◆ **PASSAGE SHOWN**:
· · · · ·
The Study of Alex LillyWeapons can be viewed as two films—one on the surface level with exceptional and uncanny horror tropes involving a witch, her victims, and the revenge of seventeen children led by Alex Lilly, and another one with a deeper subtext that questions how weaponization works between the abuser and the abused. We have discussed the first version so far; let us now look at the second one. When Gladys takes Alex’s parents under her control, she has leverage over Alex. Alex’s household falls apart—with his parents assuming defunct, dormant roles, and Alex has to step in as a parent figure. We see classic tropes of domestic unrest in Alex—he represses his house situation, he parents his parents by feeding them and taking care of them, and eventually he takes on the assumed responsibility of finding a cure for Gladys’ illness just to make her leave.
At this point in the film, Alex becomes an active accomplice in the disappearance of seventeen children. With careful precision, he brings an object from each of his classmates—and inches very close to the role of an enfant terrible. But if we look closely, Alex is but an effect of the cause—often children behaving erratically, with sudden outbursts of violence or rage, are the byproduct of domestic trauma and its repression, which finds channels through their activities. Like a magnet, he pulls the other children into his deeply sad, helpless existence. In a basement, he tends to them every day, making them a part of his reality. There are disturbing visuals of Alex being chased by the demonified versions of his parents, with his mother’s head breaking in through the bathroom door and raging at him. At this point, Alex, like any child, chooses survival, at any cost. Alex figures out how to subvert the curse and directs it at Gladys.
The children become an arsenal of weapons who will not stop until they kill Gladys. It is a collective expression of sadness, of repression, and of rage. And it takes us right back to the beginning of the film in the counselling session of the parents, where grief is being discussed. The speaker says that sadness is not the only emotion that comes with the incident—anger is a pivotal emotion in the stages of grief. Alex’s grief, Alex’s suffering at home, heaves like a missile through the collective rage—in essence, he has now become the wizard controlling the army, just to save his childhood. The film subverts the enfant terrible trope to show us a distressed child, parenting his own parents, being emotionally blackmailed, shrivelled on the bathroom floor, desperately trying to make an escape.
The world of children is a mystery unto itself. I am reminded of Koreeda’s Monsters, and Weapons looks like its darker, spiritual sibling. The film begins and ends with a child’s narration. He ends the film saying that the children went back to their parents, and Alex’s parents had to move to a different facility where they are being fed soup now. Trauma dissociates a child—it makes them look at events from a distance, and it makes them assume the role of a third person. Alex, at once, distanced himself from the incident where he had to be a hero, even when he did not want to, and thus, played out the story of Weapons, where seventeen children disappeared at the dead of the night one day, exactly at 2:17 AM.
· · · · ·
Excerpts from a dataset:
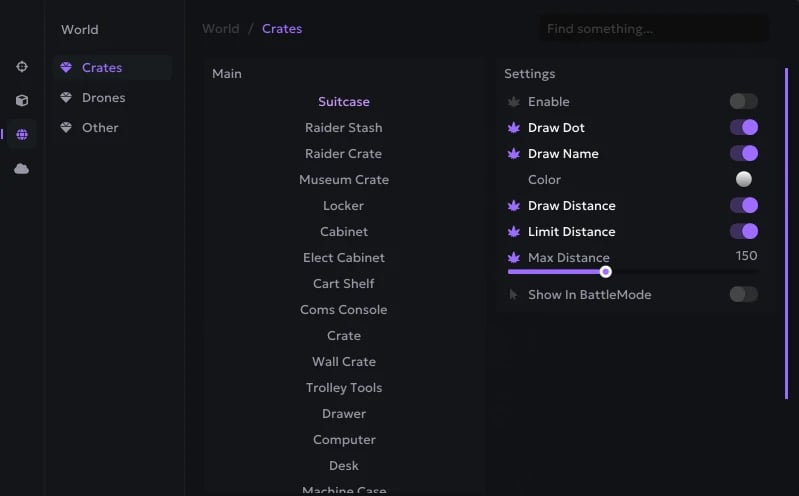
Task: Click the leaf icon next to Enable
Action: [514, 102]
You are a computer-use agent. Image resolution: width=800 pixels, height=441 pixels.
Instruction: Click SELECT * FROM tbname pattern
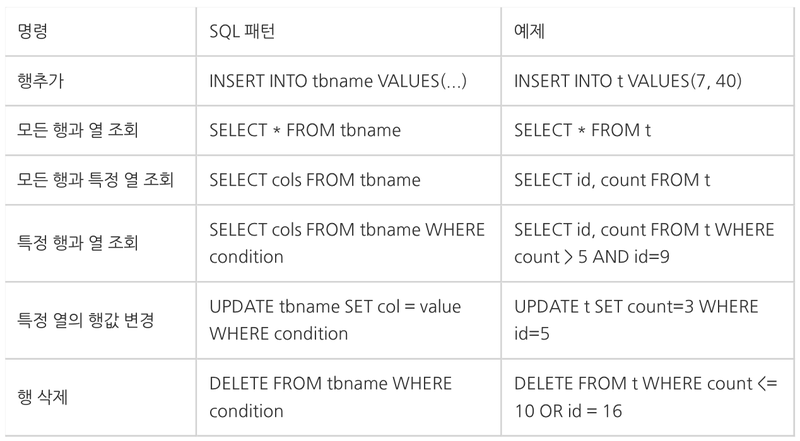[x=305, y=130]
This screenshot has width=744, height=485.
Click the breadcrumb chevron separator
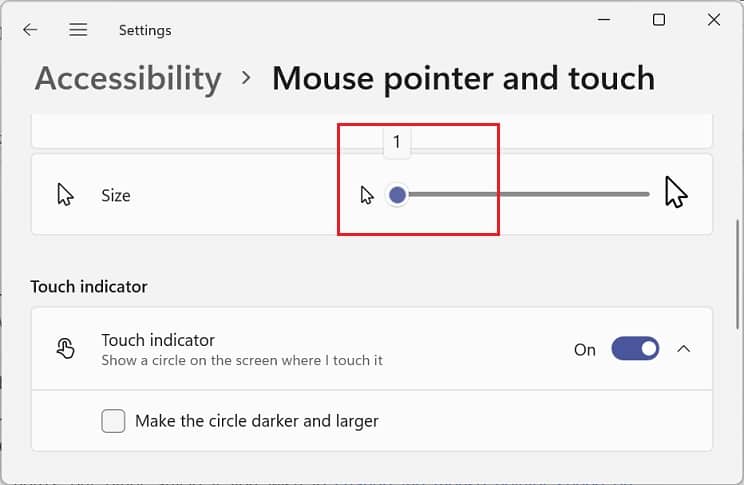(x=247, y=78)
· · · · ·
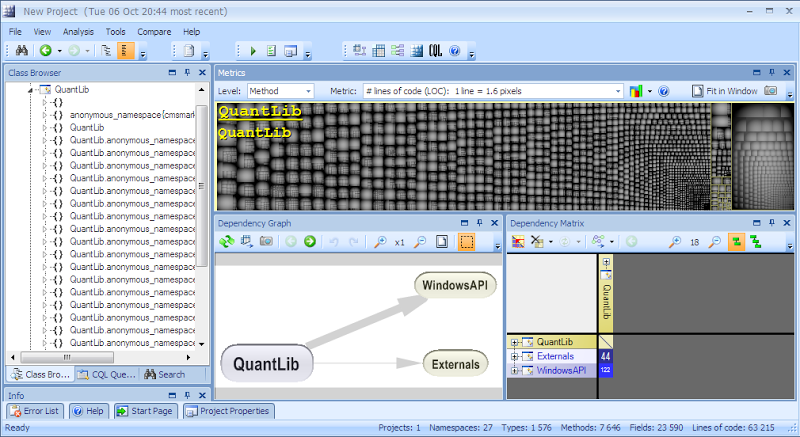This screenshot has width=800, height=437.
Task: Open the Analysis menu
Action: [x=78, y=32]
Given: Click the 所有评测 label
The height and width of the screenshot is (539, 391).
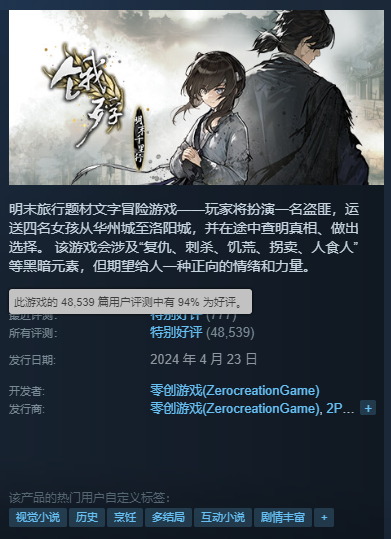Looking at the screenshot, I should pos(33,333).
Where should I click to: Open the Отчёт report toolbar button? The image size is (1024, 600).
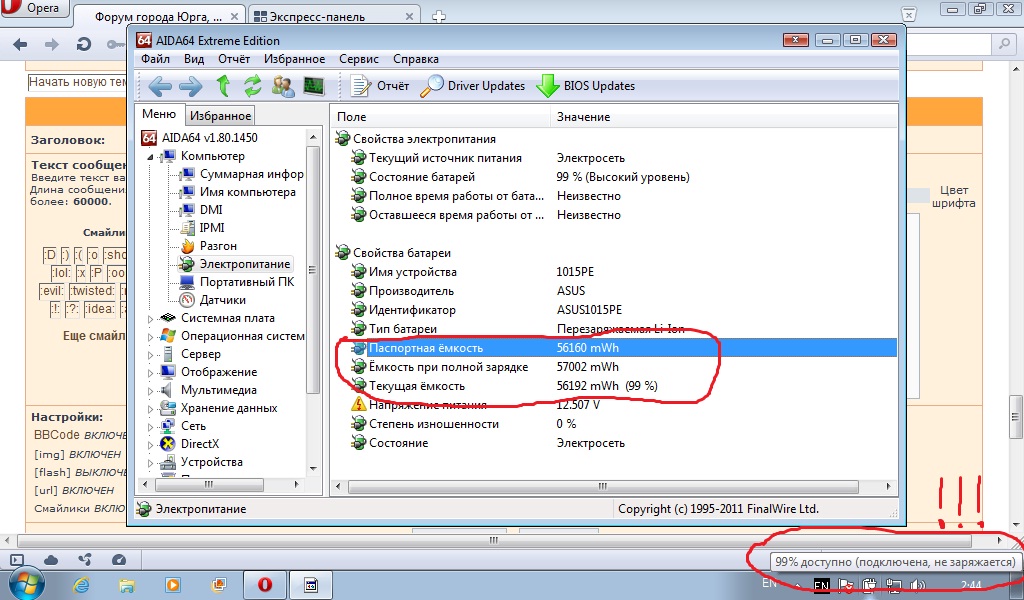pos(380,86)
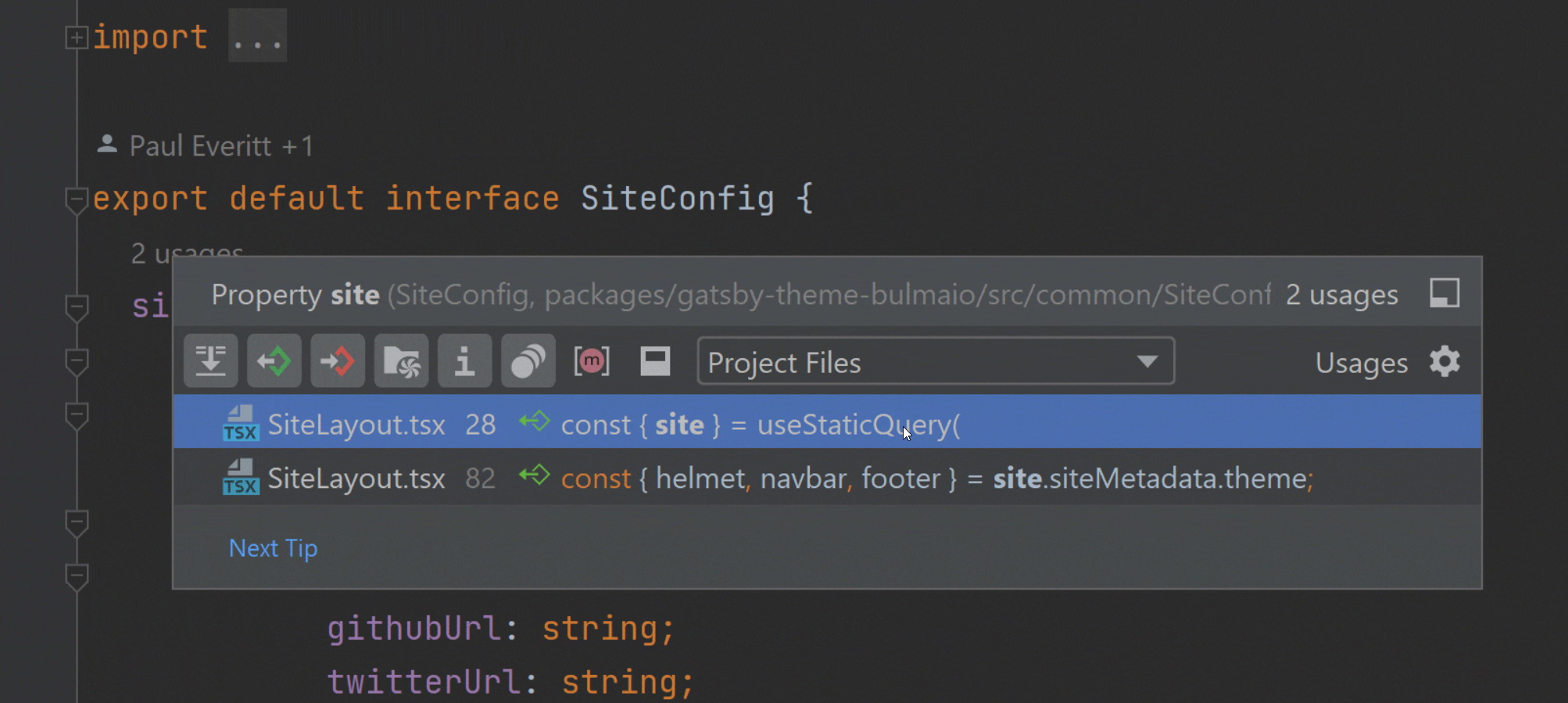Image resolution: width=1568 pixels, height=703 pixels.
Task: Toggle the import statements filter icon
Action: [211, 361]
· · · · ·
◆ **ACTION ITEM A**:
According to the essay on Weapons, at what exact time did the seventeen children disappear?
◆ **ACTION ITEM B**:
Extract the passage of the essay on Weapons starting at "The world of" and ending at "at 2:17 AM.".

◆ **WORKED SOLUTION A**:
At 2:17 AM.

◆ **WORKED SOLUTION B**:
The world of children is a mystery unto itself. I am reminded of Koreeda’s Monsters, and Weapons looks like its darker, spiritual sibling. The film begins and ends with a child’s narration. He ends the film saying that the children went back to their parents, and Alex’s parents had to move to a different facility where they are being fed soup now. Trauma dissociates a child—it makes them look at events from a distance, and it makes them assume the role of a third person. Alex, at once, distanced himself from the incident where he had to be a hero, even when he did not want to, and thus, played out the story of Weapons, where seventeen children disappeared at the dead of the night one day, exactly at 2:17 AM.